[Dataset items]
★ ★ ★
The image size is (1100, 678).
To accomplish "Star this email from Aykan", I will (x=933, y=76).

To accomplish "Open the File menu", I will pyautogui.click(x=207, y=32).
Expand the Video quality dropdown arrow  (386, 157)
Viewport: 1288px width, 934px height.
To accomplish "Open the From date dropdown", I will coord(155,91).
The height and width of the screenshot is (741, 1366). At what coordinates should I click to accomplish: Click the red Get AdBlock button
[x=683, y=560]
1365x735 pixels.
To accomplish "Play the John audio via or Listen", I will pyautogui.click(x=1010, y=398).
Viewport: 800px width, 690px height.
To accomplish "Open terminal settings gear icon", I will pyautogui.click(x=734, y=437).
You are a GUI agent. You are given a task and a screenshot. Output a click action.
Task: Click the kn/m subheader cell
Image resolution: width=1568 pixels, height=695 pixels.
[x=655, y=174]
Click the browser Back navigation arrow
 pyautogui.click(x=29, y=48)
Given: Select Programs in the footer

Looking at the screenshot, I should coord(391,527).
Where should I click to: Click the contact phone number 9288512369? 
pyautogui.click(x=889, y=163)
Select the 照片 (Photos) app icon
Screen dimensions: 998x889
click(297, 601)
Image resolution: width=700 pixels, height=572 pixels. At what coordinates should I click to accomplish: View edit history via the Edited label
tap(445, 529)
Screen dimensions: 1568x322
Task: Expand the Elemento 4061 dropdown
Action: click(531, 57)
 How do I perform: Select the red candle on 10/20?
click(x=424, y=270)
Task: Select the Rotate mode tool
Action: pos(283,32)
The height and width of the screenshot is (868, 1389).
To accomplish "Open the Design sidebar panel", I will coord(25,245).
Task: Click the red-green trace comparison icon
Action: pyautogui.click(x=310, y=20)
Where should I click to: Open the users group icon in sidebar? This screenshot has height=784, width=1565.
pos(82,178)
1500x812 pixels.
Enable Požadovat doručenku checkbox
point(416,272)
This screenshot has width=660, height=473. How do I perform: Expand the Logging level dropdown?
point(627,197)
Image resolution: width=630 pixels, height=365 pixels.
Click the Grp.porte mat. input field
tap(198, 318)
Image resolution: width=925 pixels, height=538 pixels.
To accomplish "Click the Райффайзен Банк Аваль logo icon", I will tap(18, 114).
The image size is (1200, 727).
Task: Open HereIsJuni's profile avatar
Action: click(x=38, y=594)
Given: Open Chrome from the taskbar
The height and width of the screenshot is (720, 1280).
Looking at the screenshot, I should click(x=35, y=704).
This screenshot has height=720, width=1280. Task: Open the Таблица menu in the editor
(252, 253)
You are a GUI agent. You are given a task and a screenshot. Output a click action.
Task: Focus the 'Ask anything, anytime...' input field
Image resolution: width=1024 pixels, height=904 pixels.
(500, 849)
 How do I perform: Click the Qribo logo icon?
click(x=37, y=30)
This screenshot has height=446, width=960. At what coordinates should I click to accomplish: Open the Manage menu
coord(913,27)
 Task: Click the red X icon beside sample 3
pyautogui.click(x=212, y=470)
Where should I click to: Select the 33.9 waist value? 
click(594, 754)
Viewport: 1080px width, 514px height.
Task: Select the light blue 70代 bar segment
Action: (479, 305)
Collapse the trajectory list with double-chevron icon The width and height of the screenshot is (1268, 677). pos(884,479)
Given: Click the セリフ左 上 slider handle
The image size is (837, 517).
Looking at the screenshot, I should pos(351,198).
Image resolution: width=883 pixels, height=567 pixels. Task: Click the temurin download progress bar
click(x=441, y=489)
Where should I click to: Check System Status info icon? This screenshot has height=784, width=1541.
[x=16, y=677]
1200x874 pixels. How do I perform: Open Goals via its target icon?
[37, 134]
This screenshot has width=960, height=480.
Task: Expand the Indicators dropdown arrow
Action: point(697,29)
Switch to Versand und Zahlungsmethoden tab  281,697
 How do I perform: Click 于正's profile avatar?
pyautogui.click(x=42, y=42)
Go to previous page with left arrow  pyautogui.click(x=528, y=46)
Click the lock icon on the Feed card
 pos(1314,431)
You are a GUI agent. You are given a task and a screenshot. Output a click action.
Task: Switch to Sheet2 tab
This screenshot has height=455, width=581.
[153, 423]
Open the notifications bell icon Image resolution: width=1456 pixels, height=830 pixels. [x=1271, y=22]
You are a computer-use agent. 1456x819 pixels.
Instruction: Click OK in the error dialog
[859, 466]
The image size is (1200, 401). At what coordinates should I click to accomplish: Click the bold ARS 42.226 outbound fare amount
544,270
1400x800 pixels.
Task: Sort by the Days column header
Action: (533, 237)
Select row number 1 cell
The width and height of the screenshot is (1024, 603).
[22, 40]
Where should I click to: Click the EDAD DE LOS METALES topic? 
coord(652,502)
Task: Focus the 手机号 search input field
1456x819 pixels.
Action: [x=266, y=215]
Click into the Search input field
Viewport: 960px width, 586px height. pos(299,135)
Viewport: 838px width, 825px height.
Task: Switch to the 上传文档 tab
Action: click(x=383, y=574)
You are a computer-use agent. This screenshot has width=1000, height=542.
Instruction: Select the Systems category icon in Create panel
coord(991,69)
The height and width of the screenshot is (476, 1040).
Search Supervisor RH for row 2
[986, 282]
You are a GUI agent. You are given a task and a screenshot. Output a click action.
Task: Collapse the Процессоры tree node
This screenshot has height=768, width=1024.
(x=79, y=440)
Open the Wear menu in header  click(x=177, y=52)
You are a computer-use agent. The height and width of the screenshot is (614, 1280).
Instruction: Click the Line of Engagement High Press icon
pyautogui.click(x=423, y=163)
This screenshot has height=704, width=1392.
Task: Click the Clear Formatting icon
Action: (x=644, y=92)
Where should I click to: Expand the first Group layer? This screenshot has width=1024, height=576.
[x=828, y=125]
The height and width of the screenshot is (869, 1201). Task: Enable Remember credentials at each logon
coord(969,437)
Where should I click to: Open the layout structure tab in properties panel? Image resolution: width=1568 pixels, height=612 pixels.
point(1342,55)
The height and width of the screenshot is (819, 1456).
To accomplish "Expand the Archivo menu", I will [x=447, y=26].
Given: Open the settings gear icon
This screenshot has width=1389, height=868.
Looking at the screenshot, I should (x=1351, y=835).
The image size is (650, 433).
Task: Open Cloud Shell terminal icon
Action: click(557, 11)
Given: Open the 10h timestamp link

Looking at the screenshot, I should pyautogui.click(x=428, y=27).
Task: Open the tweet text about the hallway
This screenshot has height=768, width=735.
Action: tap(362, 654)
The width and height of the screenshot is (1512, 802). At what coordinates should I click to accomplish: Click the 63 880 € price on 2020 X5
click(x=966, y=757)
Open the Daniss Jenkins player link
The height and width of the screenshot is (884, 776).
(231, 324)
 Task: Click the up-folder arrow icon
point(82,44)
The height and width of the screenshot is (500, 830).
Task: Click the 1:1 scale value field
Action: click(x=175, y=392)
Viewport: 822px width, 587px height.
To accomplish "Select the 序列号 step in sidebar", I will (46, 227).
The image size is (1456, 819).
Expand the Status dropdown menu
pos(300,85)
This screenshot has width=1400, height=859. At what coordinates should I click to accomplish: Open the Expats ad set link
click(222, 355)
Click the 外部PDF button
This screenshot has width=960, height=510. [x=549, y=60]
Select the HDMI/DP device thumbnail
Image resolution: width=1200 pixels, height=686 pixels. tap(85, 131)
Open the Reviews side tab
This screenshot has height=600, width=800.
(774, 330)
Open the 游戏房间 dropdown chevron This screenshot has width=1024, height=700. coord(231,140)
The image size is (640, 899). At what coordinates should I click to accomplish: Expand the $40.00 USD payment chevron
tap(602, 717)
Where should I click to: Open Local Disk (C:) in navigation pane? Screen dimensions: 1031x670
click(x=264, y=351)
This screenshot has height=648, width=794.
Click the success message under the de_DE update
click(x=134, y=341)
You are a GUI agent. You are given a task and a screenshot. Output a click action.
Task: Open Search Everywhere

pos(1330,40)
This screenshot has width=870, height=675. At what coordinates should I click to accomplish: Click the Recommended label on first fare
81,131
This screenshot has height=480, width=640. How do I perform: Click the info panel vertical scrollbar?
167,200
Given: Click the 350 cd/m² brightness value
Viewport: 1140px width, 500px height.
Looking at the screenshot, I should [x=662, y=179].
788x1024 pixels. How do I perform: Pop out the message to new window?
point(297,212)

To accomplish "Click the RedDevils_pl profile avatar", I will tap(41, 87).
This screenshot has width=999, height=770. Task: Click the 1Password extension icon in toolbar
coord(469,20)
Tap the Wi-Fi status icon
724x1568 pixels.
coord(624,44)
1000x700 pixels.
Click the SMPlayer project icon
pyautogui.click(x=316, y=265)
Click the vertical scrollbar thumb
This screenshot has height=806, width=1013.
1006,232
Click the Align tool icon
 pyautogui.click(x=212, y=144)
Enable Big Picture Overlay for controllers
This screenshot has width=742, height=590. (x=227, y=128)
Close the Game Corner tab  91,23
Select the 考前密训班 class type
★ ★ ★
§ Task to complete
Copy out the lines from the line containing "Switch to Versand" to the line containing "[x=828, y=125]", including both of those lines, reproducing them without any change.

§ Solution to this problem
Switch to Versand und Zahlungsmethoden tab  281,697
 How do I perform: Click 于正's profile avatar?
pyautogui.click(x=42, y=42)
Go to previous page with left arrow  pyautogui.click(x=528, y=46)
Click the lock icon on the Feed card
 pos(1314,431)
You are a GUI agent. You are given a task and a screenshot. Output a click action.
Task: Switch to Sheet2 tab
This screenshot has height=455, width=581.
[153, 423]
Open the notifications bell icon Image resolution: width=1456 pixels, height=830 pixels. [x=1271, y=22]
You are a computer-use agent. 1456x819 pixels.
Instruction: Click OK in the error dialog
[859, 466]
The image size is (1200, 401). At what coordinates should I click to accomplish: Click the bold ARS 42.226 outbound fare amount
544,270
1400x800 pixels.
Task: Sort by the Days column header
Action: (533, 237)
Select row number 1 cell
The width and height of the screenshot is (1024, 603).
[22, 40]
Where should I click to: Click the EDAD DE LOS METALES topic? 
coord(652,502)
Task: Focus the 手机号 search input field
1456x819 pixels.
Action: [x=266, y=215]
Click into the Search input field
Viewport: 960px width, 586px height. pos(299,135)
Viewport: 838px width, 825px height.
Task: Switch to the 上传文档 tab
Action: click(x=383, y=574)
You are a computer-use agent. This screenshot has width=1000, height=542.
Instruction: Select the Systems category icon in Create panel
coord(991,69)
The height and width of the screenshot is (476, 1040).
Search Supervisor RH for row 2
[986, 282]
You are a GUI agent. You are given a task and a screenshot. Output a click action.
Task: Collapse the Процессоры tree node
This screenshot has height=768, width=1024.
(x=79, y=440)
Open the Wear menu in header  click(x=177, y=52)
You are a computer-use agent. The height and width of the screenshot is (614, 1280).
Instruction: Click the Line of Engagement High Press icon
pyautogui.click(x=423, y=163)
This screenshot has height=704, width=1392.
Task: Click the Clear Formatting icon
Action: (x=644, y=92)
Where should I click to: Expand the first Group layer? This screenshot has width=1024, height=576.
[x=828, y=125]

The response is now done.